Irma Vep a les défauts de ses qualités. Film foutraque, partant un peu dans tous les sens, Irma Vep est d'une liberté folle dans sa mise en scène, ses raccords, son accumulation de sujets qui s'agglomèrent bon gré mal gré à son récit principal.
Enfant de la Nouvelle Vague et cinéphile notoire, Assayas relate le tournage d'un remake des Vampires de Louis Feuillade - avec cette question en suspens, le cinéma est-il condamné à ne reproduire que ce qui a déjà été fait ? Tout va aller à vau l'au dans un joyeux bordel avec un metteur en scène borderline, une équipe désordonnée et des acteurs perdus au milieu de tout ça. Au-delà de la mise en abime, Assayas fait même dans l'auto-critique d'un cinéma d'auteur français souvent désargenté, subventionné et possiblement élitiste (via la présence d'un journaliste totalement fan de John Woo). En cette année 1996, le cinéaste français affirme aussi que le centre de gravité de l'industrie cinématographique s'est déplacé vers l'orient : le choix de Maggie Cheung dans son propre rôle pour incarner Irma Vep, la bienveillance que le réalisateur porte sur le cinéma d'action de Hong Kong sont deux preuves de cette idée qui pourrait s'apparenter à de la clairvoyance.

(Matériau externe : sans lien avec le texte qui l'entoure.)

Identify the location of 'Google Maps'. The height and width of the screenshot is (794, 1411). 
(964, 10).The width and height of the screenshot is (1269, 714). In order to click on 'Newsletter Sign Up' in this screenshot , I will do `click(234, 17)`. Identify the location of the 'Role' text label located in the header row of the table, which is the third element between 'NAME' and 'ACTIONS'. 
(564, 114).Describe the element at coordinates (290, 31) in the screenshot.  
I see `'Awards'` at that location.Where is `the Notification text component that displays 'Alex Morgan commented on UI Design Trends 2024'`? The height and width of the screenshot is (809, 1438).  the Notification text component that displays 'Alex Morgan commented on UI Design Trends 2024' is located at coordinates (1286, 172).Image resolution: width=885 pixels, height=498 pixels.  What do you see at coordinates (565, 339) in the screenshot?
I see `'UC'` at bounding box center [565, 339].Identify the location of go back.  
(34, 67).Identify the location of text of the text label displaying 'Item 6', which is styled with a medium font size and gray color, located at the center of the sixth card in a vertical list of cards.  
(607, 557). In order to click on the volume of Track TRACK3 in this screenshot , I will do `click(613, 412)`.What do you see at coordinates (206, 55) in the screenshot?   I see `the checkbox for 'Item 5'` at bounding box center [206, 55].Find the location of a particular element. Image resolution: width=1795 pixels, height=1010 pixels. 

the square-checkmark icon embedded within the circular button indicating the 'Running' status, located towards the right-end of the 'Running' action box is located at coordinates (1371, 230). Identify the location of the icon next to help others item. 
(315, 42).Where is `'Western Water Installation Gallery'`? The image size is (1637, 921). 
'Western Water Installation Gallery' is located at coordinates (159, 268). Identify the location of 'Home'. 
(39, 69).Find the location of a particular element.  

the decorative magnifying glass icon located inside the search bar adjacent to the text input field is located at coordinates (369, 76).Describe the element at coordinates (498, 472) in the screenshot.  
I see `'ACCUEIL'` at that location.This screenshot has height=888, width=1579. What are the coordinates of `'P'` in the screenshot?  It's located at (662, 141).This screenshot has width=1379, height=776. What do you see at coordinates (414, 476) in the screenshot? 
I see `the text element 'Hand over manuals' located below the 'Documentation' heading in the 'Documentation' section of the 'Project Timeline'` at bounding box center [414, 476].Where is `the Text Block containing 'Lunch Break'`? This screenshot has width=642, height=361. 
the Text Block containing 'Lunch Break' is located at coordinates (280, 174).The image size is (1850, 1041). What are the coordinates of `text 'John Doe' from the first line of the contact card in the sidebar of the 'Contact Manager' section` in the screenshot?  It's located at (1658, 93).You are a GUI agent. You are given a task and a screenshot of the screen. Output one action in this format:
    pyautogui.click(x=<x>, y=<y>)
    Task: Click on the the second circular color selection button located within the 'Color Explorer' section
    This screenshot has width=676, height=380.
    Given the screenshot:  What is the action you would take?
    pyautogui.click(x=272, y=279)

D'autres choses sont évoquées dans Irma Vep, comme autant de portes entrouvertes (mais sans être plus traités que ça) ; comme le cinéma politique des années 60 qui n'est plus qu'un lointain souvenir (sommes-nous désormais dans une époque plus cynique ou plus réaliste ?). Il y a aussi le costume d'Irma Vep (combinaison de latex, entre Cat Woman et icône SM) qui finalement s'empare de Maggie Cheung et dans la vraie vie la fait devenir l'héroïne qu'elle incarne. Comme si la fiction (et le fétiche) avait ce pouvoir magique d'influer le réel.
Tout ceci est finalement périphérique. La première qualité du film provient certainement du talent de directeur d'acteurs d'Assayas, de cette sensation de vérité qu'il insuffle à de simples scènes de diners ou une visite dans un sex shop une vie incroyable, le sentiment de la réalité - imparfait, foutraque mais tellement vivifiant.